▶ _Stored records_
....

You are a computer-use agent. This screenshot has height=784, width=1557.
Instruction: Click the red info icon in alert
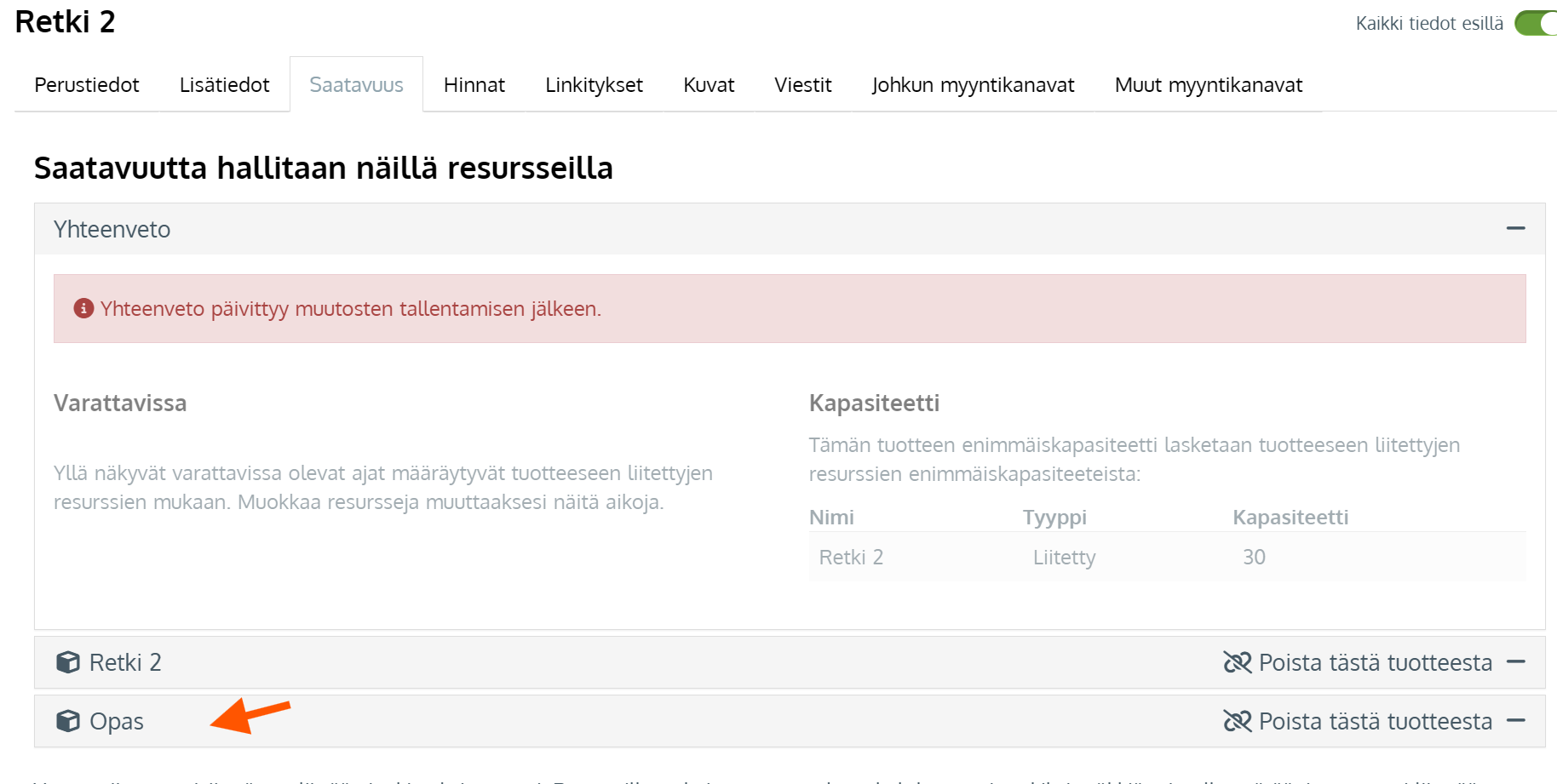point(83,308)
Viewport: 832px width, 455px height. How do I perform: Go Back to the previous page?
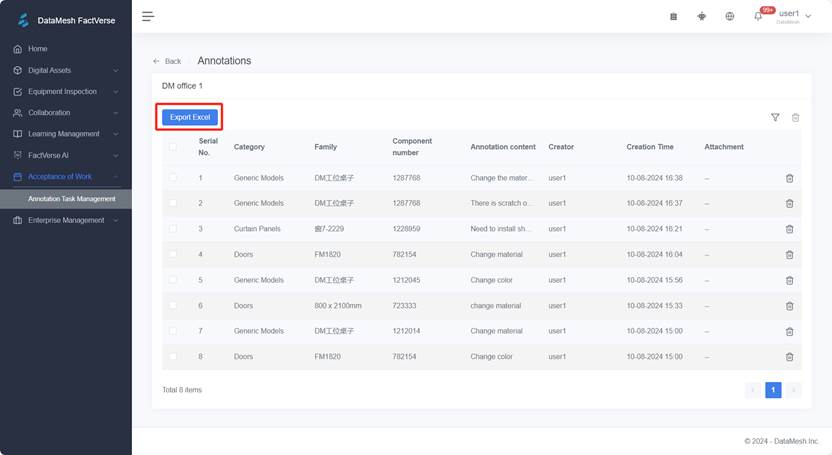167,61
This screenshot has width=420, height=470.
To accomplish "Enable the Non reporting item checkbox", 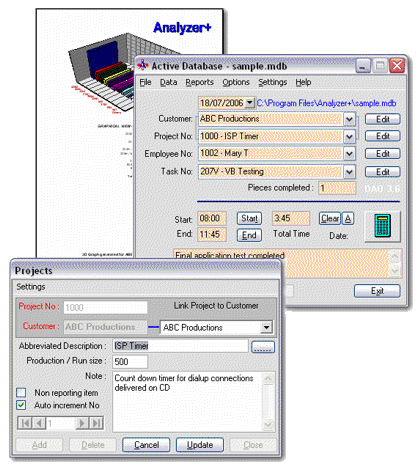I will [x=21, y=393].
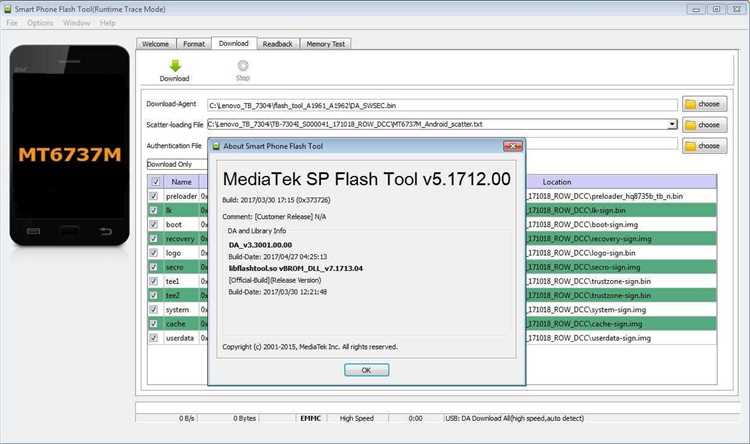This screenshot has width=750, height=444.
Task: Click the Download-Agent choose folder icon
Action: coord(692,104)
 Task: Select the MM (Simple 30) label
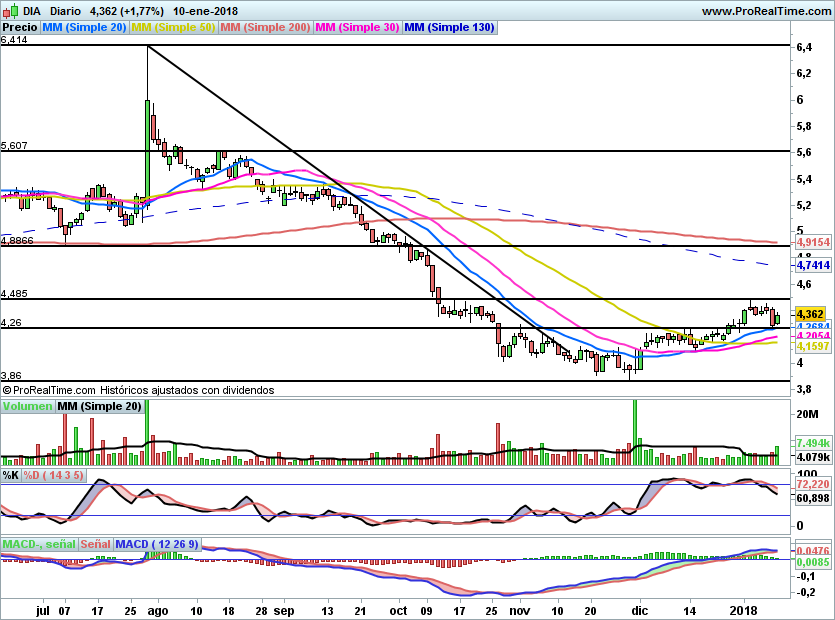(x=357, y=28)
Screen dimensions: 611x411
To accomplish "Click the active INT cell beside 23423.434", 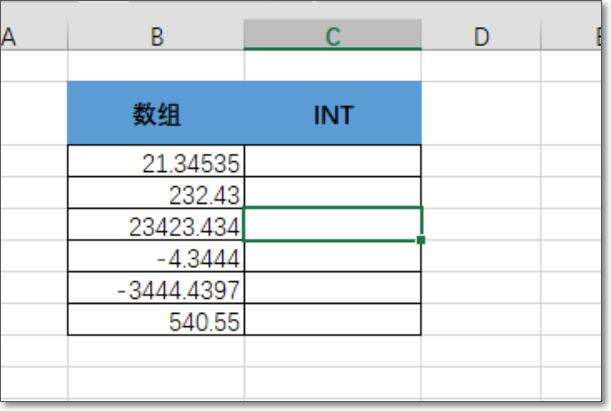I will click(333, 224).
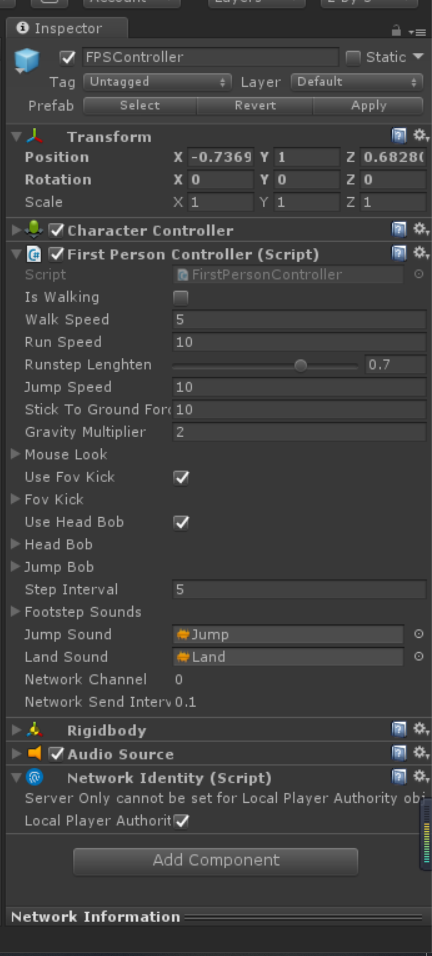Open Audio Source help reference icon
Viewport: 432px width, 956px height.
(x=399, y=753)
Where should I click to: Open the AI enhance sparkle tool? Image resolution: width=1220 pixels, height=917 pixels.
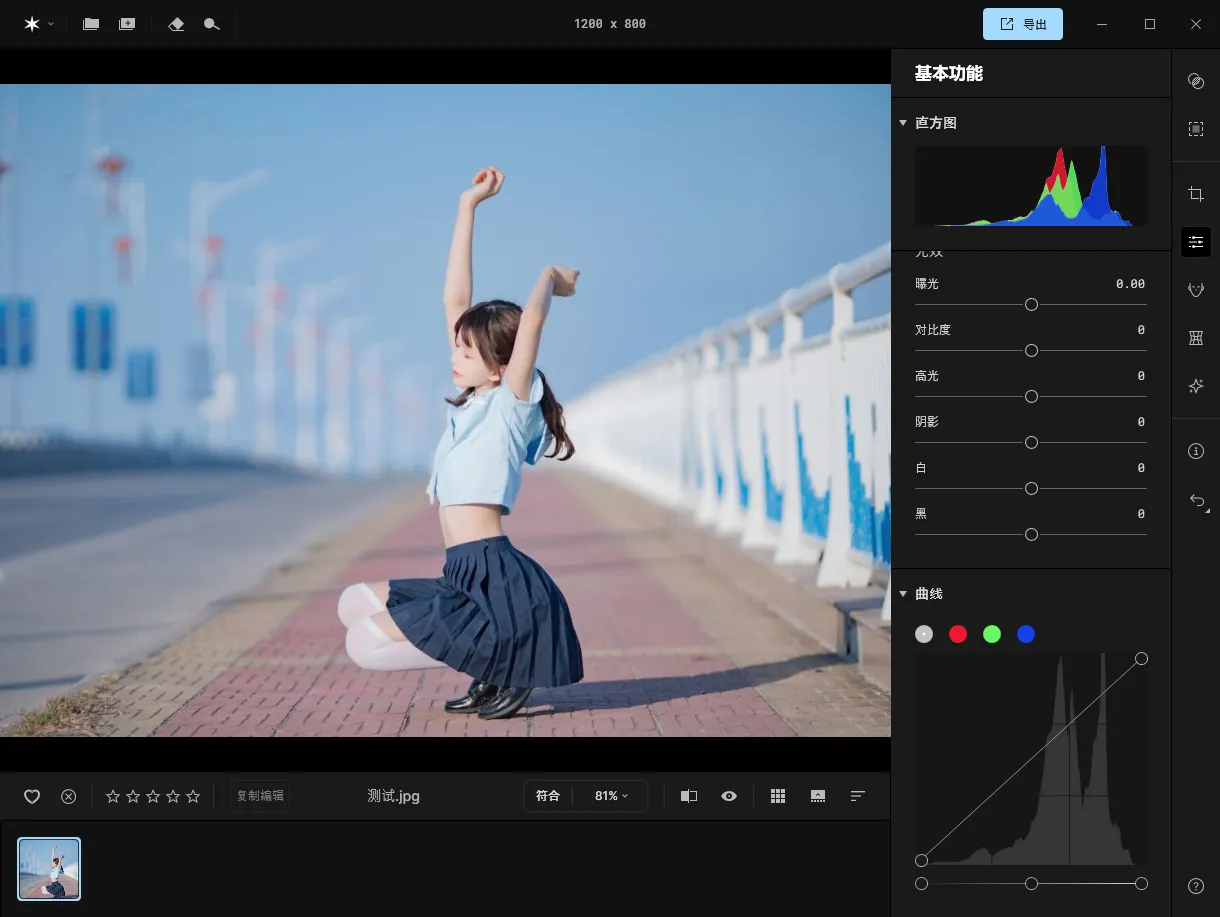pyautogui.click(x=1195, y=386)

....

▶ _Brief_
Exact repetition is the task: every line from the start of the data to the line with "This screenshot has width=420, height=470.", inclusive, and none after it, pictures omitted.

▶ _Answer space_
You are a computer-use agent. This screenshot has height=784, width=1557.
Instruction: Click the red info icon in alert
point(83,308)
Viewport: 832px width, 455px height. How do I perform: Go Back to the previous page?
167,61
This screenshot has width=420, height=470.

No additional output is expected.